L’édit de tolérance signé à Nantes en 1598 ne met pas fin à la guerre civile entre catholiques et protestants. Après l’assassinat d’Henri IV, les troubles secouent de nouveau le Midi. Devant l’insécurité, les villes renforcent la surveillance, alourdissant les charges de la communauté qui emprunte et s’endette. Albi, ville catholique, était un des centres actifs de la Ligue, regroupant les catholiques les moins tolérants qui s’étaient opposés à l’accession au trône d’Henri de Navarre.
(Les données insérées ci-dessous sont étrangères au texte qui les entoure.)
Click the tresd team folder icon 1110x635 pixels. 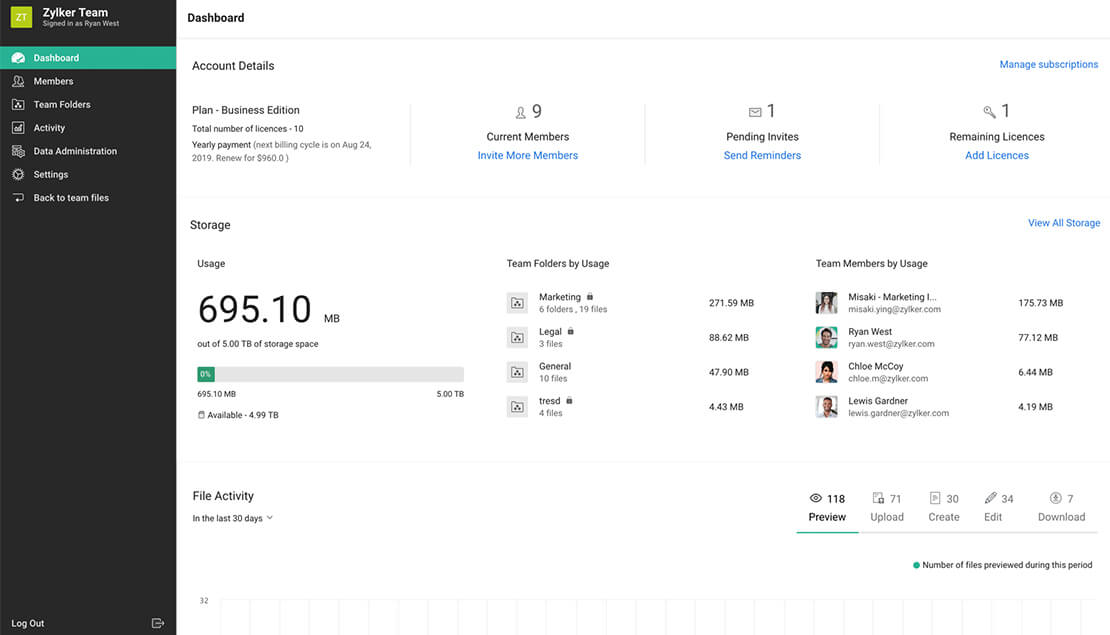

L’édit d’Alès du 28 juin 1629 supprime les libertés politiques des réformés, ordonne la destruction des places fortes protestantes comme Castres, Sorèze, Saint-Paul-Cap-de-Joux, Damiatte, Puylaurens, Briatexte ou encore Réalmont.   

 

Analyse de l’écriture :

Le document est un compte-rendu de délibération municipale, rédigé avec soin. L’écriture est régulière, maîtrisée, avec parfois un geste ample, en début de paragraphe (ligne 1, Estat, ligne 22, Après) mais aussi à l’intérieur du texte (ligne 1, la ville, ligne 9, contagion). Les mots sont, dans l’ensemble, bien détachés. L’orthographe correspond à la période, avec les lettres supplémentaires comme le c, le s ou encore le g (ligne 1, estat, ligne 7, faict, ligne 16, soing, ligne 25, évesque) rappelant, parfois, l’étymologie latine. Cependant l’orthographe, pas encore fixée, reste approximative, et un même mot peut être écrit de plusieurs façons dans un même texte.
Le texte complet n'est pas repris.